Question

For the reaction \( N_2 + 3H_2 \rightarrow 2NH_3 \), if \( \frac{\Delta [NH_3]}{\Delta t} = 2 \times 10^{-4} \, \text{mol L}^{-1} \text{s}^{-1} \), then the value of \( \frac{\Delta [H_2]}{\Delta t} \) would be:

• A. \( 1 \times 10^{-4} \, \text{mol L}^{-1} \text{s}^{-1} \)
• B. \( 3 \times 10^{-4} \, \text{mol L}^{-1} \text{s}^{-1} \)
• C. \( 4 \times 10^{-4} \, \text{mol L}^{-1} \text{s}^{-1} \)
• D. \( 6 \times 10^{-4} \, \text{mol L}^{-1} \text{s}^{-1} \)

Hint:

In rate law calculations, use the stoichiometric coefficients to determine the relationship between reactants and products.

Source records

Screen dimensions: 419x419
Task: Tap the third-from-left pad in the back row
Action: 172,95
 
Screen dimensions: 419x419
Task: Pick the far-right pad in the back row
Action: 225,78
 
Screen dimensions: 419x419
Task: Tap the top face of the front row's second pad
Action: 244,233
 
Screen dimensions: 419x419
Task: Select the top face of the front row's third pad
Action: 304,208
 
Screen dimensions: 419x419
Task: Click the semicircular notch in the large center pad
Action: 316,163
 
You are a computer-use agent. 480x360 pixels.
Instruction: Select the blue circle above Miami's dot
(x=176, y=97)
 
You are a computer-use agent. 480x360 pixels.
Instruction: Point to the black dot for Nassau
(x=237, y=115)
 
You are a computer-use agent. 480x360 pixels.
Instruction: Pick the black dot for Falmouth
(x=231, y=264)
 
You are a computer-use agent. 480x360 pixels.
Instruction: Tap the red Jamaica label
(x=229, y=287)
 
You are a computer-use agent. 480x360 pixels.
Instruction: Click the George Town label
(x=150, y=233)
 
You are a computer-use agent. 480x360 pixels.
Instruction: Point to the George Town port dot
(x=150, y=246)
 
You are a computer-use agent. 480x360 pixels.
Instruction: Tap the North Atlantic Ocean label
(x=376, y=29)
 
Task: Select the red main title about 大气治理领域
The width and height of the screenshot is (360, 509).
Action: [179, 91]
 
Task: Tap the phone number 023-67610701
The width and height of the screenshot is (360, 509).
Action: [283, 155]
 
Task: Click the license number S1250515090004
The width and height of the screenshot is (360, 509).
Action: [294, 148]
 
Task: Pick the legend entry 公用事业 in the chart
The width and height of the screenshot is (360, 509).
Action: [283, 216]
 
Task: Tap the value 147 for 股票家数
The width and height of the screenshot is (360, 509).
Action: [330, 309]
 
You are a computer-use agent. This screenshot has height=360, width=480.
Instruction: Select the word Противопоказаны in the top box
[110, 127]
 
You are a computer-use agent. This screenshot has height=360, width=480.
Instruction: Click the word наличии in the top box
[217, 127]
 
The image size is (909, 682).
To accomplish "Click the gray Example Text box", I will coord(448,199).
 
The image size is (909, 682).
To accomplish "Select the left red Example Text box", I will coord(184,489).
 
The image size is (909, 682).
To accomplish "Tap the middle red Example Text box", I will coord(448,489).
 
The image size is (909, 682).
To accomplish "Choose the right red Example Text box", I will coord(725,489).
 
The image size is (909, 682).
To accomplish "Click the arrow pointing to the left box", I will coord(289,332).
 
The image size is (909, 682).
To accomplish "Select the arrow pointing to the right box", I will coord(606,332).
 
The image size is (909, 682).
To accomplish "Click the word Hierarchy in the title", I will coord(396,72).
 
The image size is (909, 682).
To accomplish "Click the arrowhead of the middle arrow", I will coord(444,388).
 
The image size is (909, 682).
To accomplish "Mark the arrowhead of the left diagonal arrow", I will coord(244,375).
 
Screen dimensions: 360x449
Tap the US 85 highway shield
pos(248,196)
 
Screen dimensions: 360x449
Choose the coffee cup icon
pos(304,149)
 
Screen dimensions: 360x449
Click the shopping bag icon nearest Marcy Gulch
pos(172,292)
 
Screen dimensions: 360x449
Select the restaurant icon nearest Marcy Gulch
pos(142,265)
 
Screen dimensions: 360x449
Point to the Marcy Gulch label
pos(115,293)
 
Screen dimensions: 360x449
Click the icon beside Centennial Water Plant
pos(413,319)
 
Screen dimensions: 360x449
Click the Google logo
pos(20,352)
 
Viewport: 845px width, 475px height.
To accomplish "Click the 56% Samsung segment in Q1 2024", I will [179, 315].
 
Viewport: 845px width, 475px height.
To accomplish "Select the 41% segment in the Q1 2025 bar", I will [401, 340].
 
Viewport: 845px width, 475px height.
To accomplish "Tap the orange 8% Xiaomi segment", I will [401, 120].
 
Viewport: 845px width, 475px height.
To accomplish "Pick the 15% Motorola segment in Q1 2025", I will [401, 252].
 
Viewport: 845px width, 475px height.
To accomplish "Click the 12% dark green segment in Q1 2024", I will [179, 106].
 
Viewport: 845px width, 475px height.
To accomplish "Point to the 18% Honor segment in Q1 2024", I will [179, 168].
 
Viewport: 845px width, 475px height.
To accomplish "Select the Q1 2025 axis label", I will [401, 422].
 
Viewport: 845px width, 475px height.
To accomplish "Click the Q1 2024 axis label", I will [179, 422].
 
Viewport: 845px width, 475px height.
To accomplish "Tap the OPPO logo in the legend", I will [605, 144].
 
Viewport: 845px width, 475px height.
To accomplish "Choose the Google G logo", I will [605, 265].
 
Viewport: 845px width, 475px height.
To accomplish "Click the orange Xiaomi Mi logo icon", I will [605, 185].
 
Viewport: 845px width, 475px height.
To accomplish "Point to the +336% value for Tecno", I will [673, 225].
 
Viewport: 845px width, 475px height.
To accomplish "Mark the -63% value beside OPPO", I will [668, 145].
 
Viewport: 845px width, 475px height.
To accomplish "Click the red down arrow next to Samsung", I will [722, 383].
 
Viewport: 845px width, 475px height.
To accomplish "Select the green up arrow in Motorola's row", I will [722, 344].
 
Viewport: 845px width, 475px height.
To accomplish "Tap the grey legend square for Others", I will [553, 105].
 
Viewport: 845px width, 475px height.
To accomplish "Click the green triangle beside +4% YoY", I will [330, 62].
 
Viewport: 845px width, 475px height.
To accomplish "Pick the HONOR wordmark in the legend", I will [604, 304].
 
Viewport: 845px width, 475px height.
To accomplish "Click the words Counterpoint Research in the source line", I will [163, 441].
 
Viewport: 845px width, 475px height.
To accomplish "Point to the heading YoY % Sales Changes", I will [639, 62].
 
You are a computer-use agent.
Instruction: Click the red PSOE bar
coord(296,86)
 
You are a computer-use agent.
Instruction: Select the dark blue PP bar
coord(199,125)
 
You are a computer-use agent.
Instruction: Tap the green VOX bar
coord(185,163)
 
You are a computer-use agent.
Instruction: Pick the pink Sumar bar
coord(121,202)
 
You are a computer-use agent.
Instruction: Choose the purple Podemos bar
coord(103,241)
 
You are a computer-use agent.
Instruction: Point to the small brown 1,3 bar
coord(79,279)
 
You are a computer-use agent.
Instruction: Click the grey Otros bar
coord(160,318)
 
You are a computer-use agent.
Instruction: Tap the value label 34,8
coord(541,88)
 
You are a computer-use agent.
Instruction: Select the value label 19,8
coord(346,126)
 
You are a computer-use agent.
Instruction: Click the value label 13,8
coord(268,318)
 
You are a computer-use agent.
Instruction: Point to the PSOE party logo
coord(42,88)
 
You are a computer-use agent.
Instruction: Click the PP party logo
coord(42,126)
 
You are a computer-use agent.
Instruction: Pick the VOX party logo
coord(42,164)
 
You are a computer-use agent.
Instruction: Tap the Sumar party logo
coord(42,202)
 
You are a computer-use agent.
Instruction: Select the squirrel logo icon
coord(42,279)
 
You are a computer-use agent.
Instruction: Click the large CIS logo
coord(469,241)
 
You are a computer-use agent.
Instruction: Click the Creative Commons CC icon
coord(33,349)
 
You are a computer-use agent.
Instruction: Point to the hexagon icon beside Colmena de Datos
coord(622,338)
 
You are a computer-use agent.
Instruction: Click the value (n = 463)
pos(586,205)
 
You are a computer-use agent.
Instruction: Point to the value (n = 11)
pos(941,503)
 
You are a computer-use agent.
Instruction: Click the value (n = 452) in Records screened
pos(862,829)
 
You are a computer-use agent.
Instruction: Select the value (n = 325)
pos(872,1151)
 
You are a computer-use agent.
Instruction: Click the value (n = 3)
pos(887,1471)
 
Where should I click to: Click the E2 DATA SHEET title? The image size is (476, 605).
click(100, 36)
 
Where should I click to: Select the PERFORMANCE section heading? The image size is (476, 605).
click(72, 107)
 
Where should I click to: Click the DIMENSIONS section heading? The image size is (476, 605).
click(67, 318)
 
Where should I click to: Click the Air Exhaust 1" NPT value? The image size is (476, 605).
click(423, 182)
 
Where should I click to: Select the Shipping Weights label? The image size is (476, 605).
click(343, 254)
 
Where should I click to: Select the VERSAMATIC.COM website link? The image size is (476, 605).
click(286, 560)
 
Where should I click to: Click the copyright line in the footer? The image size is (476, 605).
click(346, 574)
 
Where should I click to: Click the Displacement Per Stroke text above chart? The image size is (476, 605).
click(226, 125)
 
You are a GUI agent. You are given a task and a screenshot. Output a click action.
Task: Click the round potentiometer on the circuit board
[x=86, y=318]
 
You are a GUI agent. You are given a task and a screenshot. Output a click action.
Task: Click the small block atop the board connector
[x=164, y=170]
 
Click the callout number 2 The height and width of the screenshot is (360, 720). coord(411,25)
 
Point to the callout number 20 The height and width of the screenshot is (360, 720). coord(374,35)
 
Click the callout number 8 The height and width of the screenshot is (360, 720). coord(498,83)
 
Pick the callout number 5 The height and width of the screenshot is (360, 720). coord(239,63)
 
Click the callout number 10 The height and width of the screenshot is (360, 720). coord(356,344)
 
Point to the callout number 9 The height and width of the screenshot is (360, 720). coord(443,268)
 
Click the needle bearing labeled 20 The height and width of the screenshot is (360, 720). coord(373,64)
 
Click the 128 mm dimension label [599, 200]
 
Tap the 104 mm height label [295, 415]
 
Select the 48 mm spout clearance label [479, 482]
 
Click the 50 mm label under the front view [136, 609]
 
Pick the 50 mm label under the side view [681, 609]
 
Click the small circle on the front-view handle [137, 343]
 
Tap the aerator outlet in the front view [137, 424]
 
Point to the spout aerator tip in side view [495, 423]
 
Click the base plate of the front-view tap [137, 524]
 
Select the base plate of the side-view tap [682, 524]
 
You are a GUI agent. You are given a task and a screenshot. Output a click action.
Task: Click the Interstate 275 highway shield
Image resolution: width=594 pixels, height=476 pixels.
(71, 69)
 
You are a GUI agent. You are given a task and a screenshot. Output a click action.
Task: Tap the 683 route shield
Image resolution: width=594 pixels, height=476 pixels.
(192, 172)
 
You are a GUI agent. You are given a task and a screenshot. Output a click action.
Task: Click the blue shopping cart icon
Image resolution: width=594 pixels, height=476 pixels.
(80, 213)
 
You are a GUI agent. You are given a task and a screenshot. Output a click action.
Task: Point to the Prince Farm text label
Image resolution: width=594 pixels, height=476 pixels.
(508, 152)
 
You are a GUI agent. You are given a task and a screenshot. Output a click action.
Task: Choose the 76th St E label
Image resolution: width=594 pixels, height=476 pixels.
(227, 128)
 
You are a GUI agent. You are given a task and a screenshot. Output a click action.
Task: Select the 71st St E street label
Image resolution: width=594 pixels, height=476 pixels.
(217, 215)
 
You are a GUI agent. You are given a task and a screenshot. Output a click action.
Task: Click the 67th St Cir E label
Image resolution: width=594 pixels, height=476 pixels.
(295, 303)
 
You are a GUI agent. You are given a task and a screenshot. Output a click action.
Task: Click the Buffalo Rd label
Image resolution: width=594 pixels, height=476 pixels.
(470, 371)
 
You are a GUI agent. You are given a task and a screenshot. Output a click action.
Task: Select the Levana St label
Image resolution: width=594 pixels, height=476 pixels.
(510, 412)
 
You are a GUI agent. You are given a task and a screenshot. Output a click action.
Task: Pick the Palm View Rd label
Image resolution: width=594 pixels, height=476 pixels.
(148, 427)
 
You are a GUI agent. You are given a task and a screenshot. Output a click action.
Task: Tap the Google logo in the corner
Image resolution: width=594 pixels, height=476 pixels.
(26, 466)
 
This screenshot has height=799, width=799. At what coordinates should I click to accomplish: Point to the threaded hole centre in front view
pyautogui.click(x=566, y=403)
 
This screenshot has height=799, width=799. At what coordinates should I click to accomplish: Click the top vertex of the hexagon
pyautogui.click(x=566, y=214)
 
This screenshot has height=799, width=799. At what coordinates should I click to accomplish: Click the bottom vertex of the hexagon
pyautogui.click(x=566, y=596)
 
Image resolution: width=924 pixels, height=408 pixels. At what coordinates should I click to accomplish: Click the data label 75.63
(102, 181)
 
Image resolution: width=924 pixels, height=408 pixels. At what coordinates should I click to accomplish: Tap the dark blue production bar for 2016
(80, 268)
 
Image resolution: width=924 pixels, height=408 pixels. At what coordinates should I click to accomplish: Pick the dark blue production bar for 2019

Set problem 1:
How many lines of the listing contain the word "orange"? Give only the number.
Set problem 2:
How does the ammonia reaction-rate problem go on after its hint? Write what comes next.
The text and the listing have no connection to each other.

Exercise output 1:
2

Exercise output 2:
Answer 1

The Correct Option is B

From the balanced chemical equation, the mole ratio of \( NH_3 \) to \( H_2 \) is \( 2:3 \). Therefore, the rate of change of \( H_2 \) is \( 3 \times 10^{-4} \, \text{mol L}^{-1} \text{s}^{-1} \).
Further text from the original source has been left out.